Vaccines are very fragile objects and consequently, must be maintained at the temperatures recommended by their manufacturers to avoid degradation. These temperatures range from -70°C to 10°C. If vaccines are exposed to temperatures that are either higher or lower than the prescribed temperature ranges, it could have detrimental effects such as a reduction of the potency or protection of the vaccine. Such damage would make the vaccination futile.
Some vaccines (including specified COVID-19 ones) thus require a cold chain. This concept refers to the different parts of the supply chain being temperature-controlled including the equipment, transportation and storage. Stakeholders in the vaccine delivery field need to ensure that the correct temperature for the vaccine is maintained from manufacturing to administration. However, an infrastructure problem then arises, as most African countries lack the necessary equipment and systems to effectively run this required supply chain process.

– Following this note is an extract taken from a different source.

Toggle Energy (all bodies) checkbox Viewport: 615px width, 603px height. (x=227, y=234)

The existence of geographical, logistical challenges within the African context
The above-mentioned lack of infrastructure is exasperated by the geographical layout of many African countries. These nations often need to supply a vast number of vaccines to rural healthcare clinics and hospitals, which often exist in remote areas. This brings about many challenges to the last mile delivery and can consequently, according to Toby Peters, Professor of cold economy at the University of Birmingham, lead to a loss of up to 25% of vaccine products.
Creating solutions for the transporting and delivering of goods requiring temperature-controlled environments
Pharmaceutical manufacturers, distributors and other stakeholders now have an important task at hand to ensure that logistical challenges regarding the effective packaging, transportation and distribution of vaccines is overcome. So, what is the solution?

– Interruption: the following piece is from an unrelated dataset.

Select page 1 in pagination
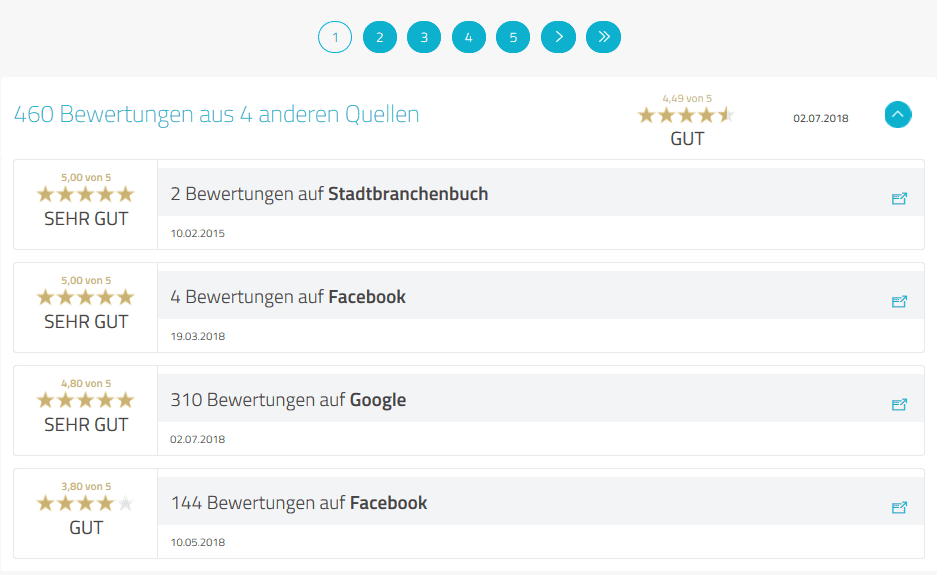 click(x=335, y=38)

Cold chain infrastructure is already available in most developing countries, however, it may require greater investment to ensure that it is updated and remains technologically advanced. For Africa, it would be necessary to investigate and improve the existing supply chain technology and develop ways to ensure cold supply chain of vaccines using already existing approaches. An example of an existing supply chain would be one used to transport and store food.
The structure of cold chain equipment can aid the geographical settings in African countries. Appliances, such as freezers and refrigerators, are becoming smaller in size, more efficient and can possess batteries to ensure that temperatures can be constantly maintained. It is thus possible for these appliances to be carried by individuals, to ensure that difficult-to-reach regions can still have access to the vaccine.
Another solution is the use of temperature-controlled delivery boxes since they ensure that the right temperatures for the vaccine are maintained. These smart technology boxes contain special cooling systems and refrigeration technology, which allows for effective temperature-controlled storing. One benefit of utilising such boxes is ensuring a constant temperature, which helps to protect the stored items from any temperature fluctuations and/or damage.
Smart technology offers a solution to running a cold chain to transport and store goods that require a temperature-controlled environment, such as vaccines. Given the existing difficulties faced by the African continent in dealing with COVID-19, such as recurring waves of the virus and a lack of adequate infrastructure, developing and using existing infrastructure, as well as temperature-controlled delivery boxes, offer viable solutions in ensuring the effective distribution of the vaccine for all African citizens.